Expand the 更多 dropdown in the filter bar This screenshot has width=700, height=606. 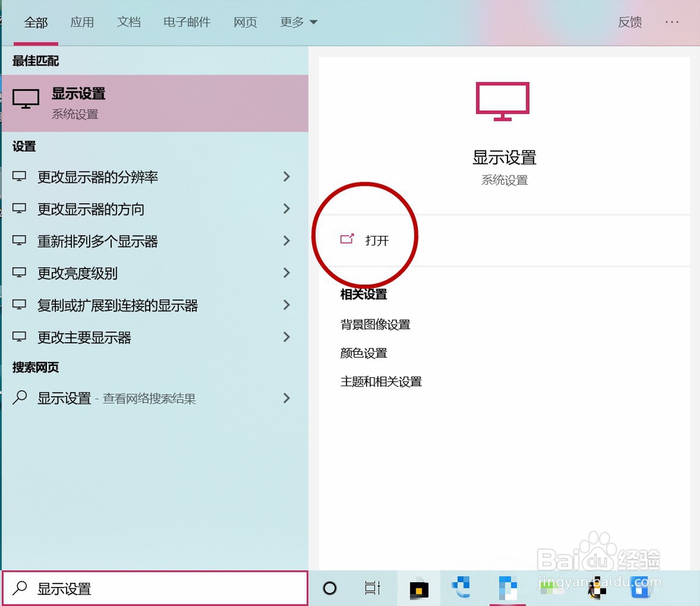[x=298, y=22]
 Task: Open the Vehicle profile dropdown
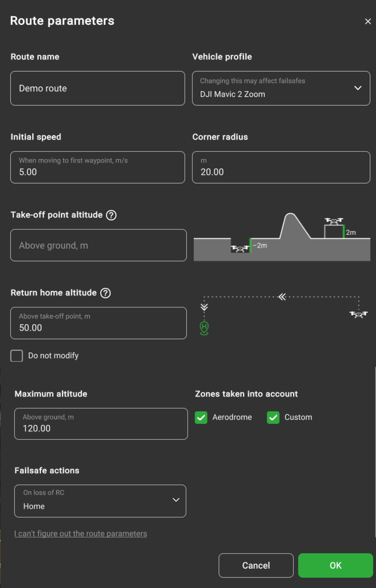[x=281, y=88]
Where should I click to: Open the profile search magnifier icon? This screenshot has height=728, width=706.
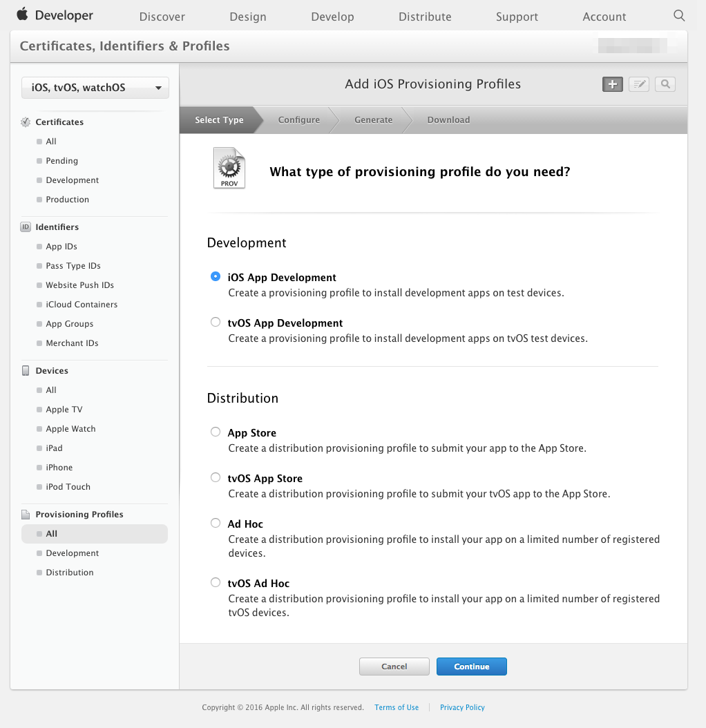coord(664,84)
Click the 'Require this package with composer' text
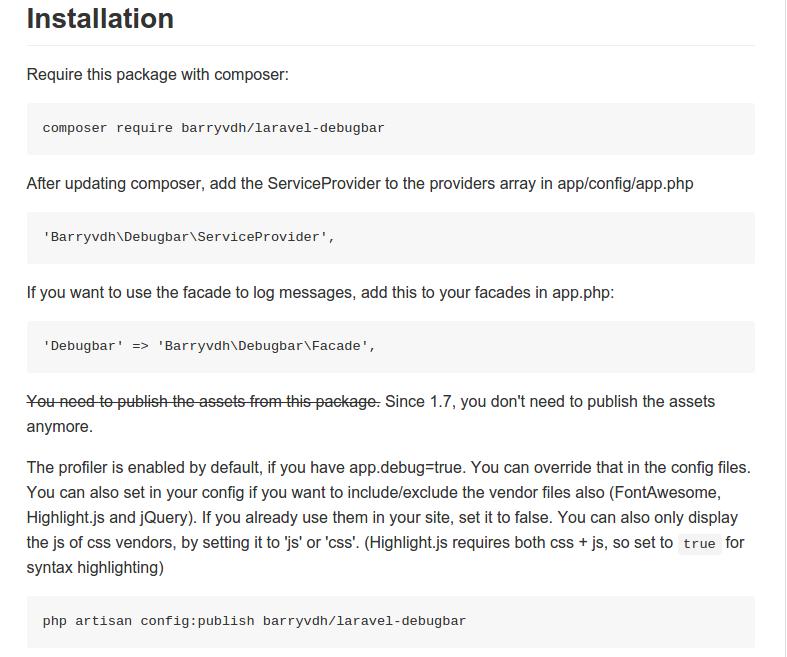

****************

Task to carry out:
Please transcribe exactly the lines from the one containing "Task: Open the Vehicle profile dropdown" through the last line of the records above, both included, and leave out every picture.

Response:
 Task: Open the Vehicle profile dropdown
[x=281, y=88]
Where should I click to: Open the profile search magnifier icon? This screenshot has height=728, width=706.
coord(664,84)
Click the 'Require this package with composer' text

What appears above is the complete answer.